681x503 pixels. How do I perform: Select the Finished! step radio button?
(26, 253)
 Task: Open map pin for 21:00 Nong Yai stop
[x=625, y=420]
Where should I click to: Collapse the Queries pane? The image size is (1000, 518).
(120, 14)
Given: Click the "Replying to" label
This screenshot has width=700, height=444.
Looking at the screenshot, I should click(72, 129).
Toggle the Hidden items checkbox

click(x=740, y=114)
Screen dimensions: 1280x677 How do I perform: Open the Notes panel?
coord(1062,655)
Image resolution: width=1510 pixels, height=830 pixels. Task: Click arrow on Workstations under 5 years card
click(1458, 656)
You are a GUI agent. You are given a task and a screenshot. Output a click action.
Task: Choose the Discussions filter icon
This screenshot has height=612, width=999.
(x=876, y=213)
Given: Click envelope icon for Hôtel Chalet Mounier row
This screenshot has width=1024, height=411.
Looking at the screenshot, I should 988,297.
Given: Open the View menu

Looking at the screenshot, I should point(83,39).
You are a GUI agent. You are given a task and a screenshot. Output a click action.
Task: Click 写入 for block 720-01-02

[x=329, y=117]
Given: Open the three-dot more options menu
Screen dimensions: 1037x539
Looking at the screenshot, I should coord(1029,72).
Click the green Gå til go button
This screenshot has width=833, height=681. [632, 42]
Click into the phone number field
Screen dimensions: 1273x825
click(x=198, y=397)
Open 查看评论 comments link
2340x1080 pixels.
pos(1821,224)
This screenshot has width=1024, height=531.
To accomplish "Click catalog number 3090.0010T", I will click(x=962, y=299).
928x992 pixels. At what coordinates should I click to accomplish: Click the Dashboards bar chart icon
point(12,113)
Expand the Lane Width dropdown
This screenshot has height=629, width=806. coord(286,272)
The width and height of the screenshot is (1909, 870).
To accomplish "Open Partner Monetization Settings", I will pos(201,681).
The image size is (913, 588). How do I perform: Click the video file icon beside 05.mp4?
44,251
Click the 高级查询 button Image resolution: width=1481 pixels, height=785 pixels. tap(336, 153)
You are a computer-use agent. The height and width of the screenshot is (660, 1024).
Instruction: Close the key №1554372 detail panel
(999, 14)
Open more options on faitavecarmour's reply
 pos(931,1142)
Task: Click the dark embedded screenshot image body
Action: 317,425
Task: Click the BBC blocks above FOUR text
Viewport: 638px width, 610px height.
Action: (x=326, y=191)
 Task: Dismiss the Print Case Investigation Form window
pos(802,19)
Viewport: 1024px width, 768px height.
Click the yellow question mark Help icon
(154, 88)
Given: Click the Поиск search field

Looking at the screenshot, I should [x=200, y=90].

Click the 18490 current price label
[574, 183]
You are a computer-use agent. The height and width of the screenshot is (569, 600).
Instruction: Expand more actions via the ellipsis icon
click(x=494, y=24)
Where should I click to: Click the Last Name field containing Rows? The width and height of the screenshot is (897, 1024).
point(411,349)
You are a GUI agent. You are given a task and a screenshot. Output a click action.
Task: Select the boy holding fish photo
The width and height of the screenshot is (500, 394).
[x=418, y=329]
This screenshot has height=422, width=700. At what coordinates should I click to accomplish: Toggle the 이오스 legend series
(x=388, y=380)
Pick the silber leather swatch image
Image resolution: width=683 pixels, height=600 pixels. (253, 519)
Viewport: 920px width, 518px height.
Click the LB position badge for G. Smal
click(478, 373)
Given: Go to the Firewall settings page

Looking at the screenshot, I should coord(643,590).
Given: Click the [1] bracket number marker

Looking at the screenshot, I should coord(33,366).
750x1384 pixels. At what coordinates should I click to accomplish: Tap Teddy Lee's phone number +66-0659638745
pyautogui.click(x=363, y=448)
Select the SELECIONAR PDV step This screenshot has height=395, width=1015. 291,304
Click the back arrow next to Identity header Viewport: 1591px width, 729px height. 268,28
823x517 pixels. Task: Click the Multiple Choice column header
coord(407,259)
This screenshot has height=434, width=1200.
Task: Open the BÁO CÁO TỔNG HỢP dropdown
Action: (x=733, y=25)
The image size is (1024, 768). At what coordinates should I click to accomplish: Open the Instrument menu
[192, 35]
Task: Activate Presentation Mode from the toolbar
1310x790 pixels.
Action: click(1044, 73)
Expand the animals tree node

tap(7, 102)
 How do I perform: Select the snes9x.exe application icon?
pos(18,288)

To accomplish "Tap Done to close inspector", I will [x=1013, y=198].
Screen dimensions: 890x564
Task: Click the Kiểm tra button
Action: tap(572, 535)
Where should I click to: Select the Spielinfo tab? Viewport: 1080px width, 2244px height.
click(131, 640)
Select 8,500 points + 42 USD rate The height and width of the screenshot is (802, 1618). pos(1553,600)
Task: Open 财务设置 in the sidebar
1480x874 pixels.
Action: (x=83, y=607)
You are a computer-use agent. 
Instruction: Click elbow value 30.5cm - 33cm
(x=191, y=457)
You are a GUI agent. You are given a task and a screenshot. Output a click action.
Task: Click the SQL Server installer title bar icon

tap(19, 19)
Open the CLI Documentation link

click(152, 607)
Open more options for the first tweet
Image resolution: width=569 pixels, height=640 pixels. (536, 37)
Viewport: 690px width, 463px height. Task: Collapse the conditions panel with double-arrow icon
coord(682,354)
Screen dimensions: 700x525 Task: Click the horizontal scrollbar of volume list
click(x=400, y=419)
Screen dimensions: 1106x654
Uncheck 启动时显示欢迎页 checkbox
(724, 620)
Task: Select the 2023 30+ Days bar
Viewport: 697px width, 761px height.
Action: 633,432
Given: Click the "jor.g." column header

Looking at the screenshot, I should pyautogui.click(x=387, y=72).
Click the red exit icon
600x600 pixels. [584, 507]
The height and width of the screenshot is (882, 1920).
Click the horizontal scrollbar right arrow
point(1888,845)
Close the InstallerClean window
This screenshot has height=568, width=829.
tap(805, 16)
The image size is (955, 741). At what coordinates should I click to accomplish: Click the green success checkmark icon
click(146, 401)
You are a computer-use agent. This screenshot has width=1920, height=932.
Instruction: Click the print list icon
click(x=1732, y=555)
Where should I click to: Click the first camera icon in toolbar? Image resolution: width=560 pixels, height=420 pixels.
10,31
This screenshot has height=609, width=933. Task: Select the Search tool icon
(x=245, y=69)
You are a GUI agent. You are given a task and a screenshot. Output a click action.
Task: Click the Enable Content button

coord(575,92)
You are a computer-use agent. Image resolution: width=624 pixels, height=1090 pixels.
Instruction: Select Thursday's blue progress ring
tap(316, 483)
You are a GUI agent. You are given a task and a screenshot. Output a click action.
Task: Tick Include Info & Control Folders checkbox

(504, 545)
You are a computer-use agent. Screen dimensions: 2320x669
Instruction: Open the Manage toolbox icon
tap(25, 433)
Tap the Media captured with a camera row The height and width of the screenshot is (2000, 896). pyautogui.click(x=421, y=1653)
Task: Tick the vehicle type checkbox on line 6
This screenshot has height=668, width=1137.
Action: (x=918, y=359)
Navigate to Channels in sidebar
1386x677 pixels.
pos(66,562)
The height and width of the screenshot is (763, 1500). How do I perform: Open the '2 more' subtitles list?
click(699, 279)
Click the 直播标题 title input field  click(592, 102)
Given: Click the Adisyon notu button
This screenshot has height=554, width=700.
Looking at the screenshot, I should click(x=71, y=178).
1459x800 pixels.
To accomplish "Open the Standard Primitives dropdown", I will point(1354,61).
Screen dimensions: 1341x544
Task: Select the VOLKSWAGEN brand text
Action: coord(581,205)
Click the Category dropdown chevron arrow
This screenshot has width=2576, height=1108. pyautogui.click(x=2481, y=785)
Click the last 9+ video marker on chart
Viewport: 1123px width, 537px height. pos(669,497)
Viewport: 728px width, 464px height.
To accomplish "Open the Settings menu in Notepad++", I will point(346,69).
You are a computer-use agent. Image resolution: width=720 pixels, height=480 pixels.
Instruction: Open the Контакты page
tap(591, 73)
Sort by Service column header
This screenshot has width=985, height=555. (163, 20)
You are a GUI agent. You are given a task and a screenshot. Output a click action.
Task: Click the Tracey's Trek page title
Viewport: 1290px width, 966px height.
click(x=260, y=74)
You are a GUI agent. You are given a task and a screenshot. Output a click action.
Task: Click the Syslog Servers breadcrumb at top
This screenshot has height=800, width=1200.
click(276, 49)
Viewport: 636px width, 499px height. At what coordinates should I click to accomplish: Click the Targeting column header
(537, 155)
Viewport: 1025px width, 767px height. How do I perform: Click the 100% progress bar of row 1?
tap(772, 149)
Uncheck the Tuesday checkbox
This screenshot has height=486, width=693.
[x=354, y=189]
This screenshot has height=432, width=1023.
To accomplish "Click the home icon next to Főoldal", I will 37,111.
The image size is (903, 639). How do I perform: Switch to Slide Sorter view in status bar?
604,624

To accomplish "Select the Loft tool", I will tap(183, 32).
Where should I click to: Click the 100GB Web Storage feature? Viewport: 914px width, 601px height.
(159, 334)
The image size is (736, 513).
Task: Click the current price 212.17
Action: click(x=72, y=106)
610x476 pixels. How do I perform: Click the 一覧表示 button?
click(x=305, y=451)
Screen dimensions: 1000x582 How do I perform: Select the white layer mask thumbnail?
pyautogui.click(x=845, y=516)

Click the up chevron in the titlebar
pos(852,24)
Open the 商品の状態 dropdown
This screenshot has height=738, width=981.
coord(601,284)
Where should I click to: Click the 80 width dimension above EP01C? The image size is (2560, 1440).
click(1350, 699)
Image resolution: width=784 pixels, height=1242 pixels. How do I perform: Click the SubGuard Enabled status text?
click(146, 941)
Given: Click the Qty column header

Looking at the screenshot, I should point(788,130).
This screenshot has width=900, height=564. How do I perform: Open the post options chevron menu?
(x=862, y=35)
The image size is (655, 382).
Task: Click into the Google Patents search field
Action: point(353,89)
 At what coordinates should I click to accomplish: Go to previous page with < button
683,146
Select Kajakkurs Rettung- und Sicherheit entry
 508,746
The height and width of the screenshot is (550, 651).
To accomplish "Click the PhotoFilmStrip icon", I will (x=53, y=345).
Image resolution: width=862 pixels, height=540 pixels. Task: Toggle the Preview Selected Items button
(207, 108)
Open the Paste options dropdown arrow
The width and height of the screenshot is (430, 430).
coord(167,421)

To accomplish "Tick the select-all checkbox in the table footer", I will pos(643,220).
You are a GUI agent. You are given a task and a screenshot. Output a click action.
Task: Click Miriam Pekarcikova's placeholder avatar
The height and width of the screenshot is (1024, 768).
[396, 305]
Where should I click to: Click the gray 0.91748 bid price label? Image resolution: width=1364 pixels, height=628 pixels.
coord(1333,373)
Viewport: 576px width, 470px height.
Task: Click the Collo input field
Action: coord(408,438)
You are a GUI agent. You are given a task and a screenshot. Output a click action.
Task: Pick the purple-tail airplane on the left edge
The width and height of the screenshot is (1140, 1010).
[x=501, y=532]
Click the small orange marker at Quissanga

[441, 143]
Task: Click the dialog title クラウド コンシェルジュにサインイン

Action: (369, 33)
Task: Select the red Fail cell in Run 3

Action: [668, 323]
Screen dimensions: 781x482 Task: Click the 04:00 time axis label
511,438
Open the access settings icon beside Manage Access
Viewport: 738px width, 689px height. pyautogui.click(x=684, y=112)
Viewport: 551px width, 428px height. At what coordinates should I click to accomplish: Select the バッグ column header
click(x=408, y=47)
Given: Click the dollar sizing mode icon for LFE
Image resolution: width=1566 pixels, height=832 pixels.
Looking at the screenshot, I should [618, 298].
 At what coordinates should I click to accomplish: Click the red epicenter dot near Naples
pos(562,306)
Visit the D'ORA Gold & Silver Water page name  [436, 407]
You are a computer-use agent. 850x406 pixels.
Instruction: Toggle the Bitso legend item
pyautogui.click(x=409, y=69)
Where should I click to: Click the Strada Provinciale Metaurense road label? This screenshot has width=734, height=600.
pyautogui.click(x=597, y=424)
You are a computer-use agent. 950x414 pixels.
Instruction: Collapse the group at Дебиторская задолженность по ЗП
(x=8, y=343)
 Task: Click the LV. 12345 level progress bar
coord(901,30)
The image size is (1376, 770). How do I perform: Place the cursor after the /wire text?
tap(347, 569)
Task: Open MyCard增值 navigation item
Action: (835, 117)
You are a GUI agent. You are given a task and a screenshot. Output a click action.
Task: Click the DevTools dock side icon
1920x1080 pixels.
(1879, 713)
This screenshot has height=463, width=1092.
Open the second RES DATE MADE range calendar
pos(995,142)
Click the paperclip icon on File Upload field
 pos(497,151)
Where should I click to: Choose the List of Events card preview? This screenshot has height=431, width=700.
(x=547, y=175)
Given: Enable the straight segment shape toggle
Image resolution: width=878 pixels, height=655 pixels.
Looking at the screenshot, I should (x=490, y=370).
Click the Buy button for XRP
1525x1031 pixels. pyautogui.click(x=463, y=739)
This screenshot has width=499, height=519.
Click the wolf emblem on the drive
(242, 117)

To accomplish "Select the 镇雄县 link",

_Task to carry out_
Output exactly the lines between the one containing "Open the second RES DATE MADE range calendar" and the final line above, both inclusive.

_Exercise result_
Open the second RES DATE MADE range calendar
pos(995,142)
Click the paperclip icon on File Upload field
 pos(497,151)
Where should I click to: Choose the List of Events card preview? This screenshot has height=431, width=700.
(x=547, y=175)
Given: Enable the straight segment shape toggle
Image resolution: width=878 pixels, height=655 pixels.
Looking at the screenshot, I should (x=490, y=370).
Click the Buy button for XRP
1525x1031 pixels. pyautogui.click(x=463, y=739)
This screenshot has width=499, height=519.
Click the wolf emblem on the drive
(242, 117)

To accomplish "Select the 镇雄县 link",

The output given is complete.